*** SUPPLIED PASSAGE

Another thing I noticed is that while I was testing cylinders 1-3, cylinder 4 started having water in in that was literally splashing all out of the empty spark plug hole [[I left the through-hull open for the coolant, so for some reason I believe that since there was no pressure pushing the exhaust water / air out (cooling water and exhaust gases are mixed directly in the exhaust manifold on the engine itself, and only one single 3 inch hose comes off the engine and goes into the muffler)... that water was simply pouring in from the exhaust valves inside the cylinder... so I dont think it is an issue!!! Ran it afterwards and it cleared the water out as far as I could tell after a minute of running. AGREE? DISAGREE?]]]

So theres that...

but then the same issue happened AGAIN. It cut off even not under load!
Im starting to think theres like a floater in the fuel system like the tank or something that plugs the fuel line as the gas sloshes around, killing the fuel feed.

******
*** DATA SUPPLIED

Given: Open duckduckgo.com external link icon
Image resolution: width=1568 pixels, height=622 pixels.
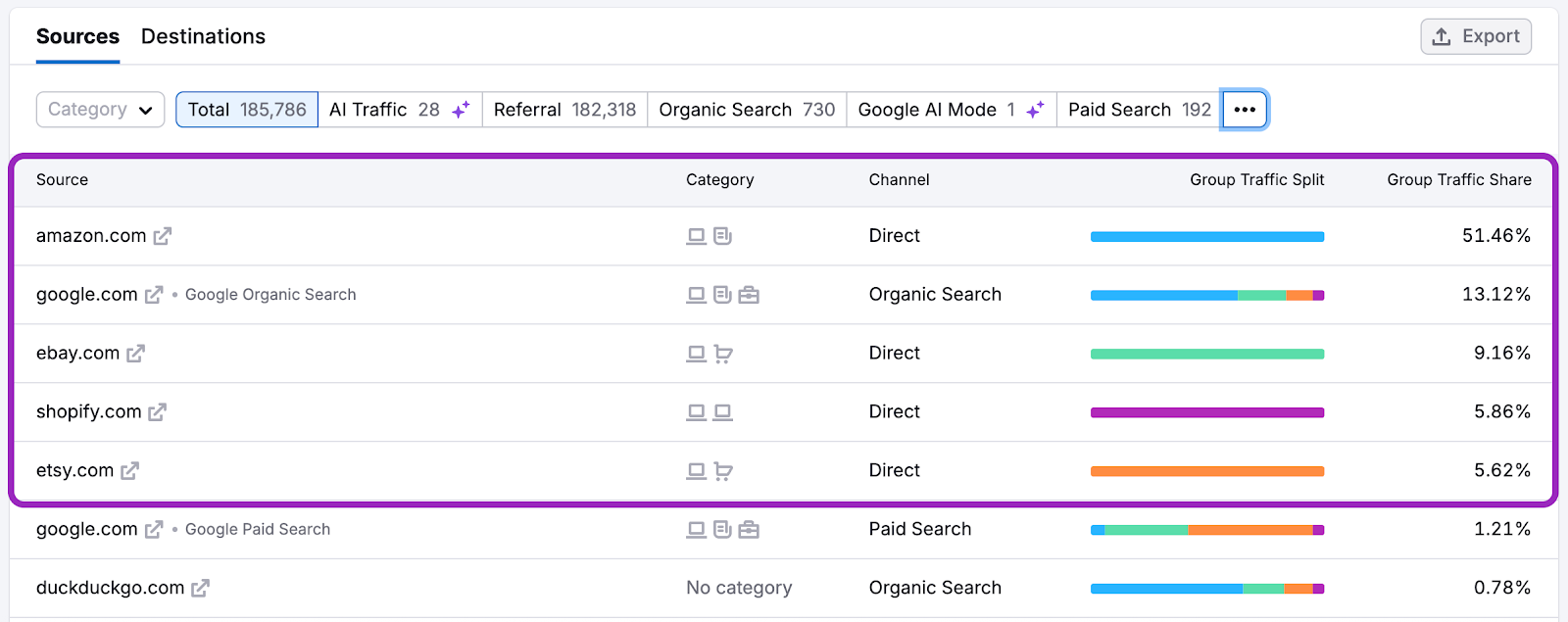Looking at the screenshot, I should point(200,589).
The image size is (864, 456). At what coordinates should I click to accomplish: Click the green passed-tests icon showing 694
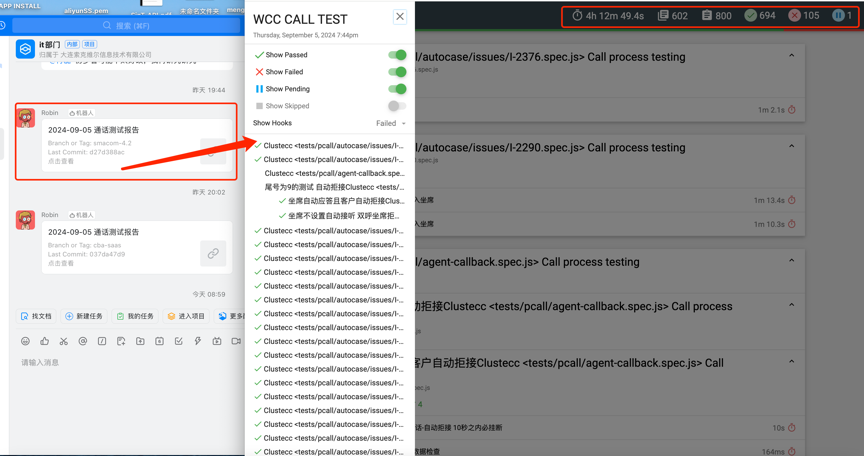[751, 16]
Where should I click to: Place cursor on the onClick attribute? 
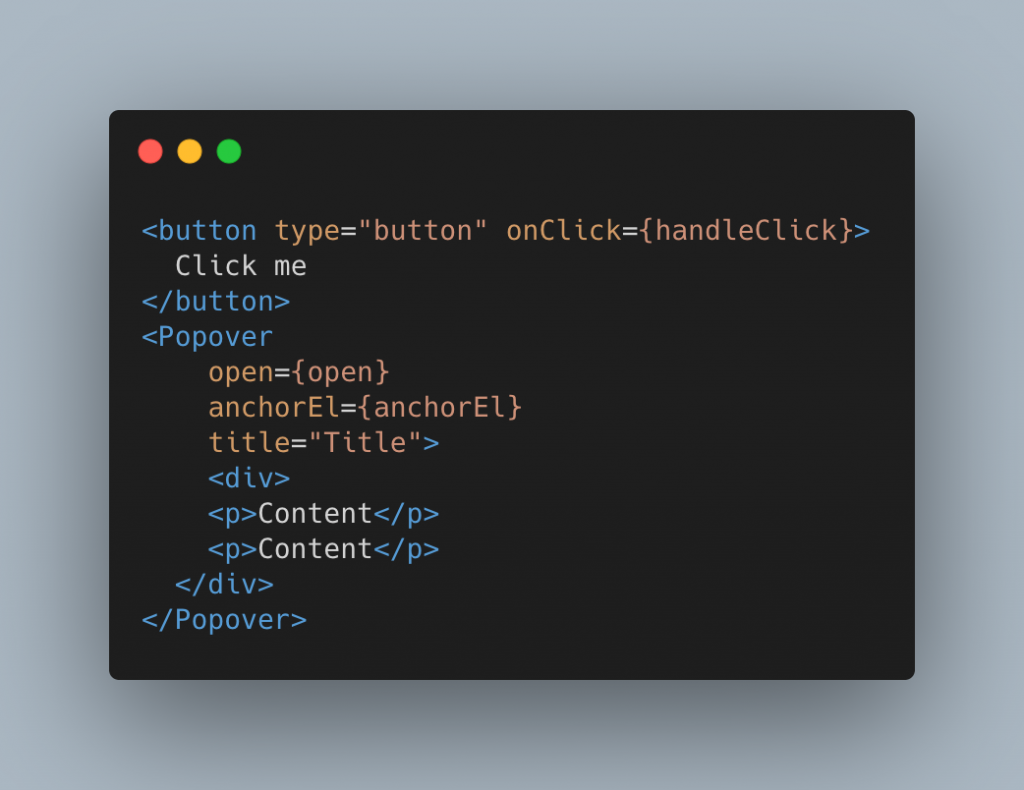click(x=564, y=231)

******

▶ _TASKS FOR THIS EXERCISE_:
a. Write out the boat engine post from "So theres that..." up to and including "the fuel feed.".
b. Answer these questions from the boat engine post:
(i) Which cylinder had water splashing out of its empty spark plug hole?
(ii) How big is the single hose that runs from the engine into the muffler?
(iii) What does the writer start to think is plugging the fuel line?
You won't need this data for anything here.

▶ _THE ANSWERS_:
a.
So theres that...

but then the same issue happened AGAIN. It cut off even not under load!
Im starting to think theres like a floater in the fuel system like the tank or something that plugs the fuel line as the gas sloshes around, killing the fuel feed.

b.
(i) Cylinder 4.
(ii) 3 inches.
(iii) A floater in the fuel system, such as in the tank, that plugs the line as the gas sloshes around.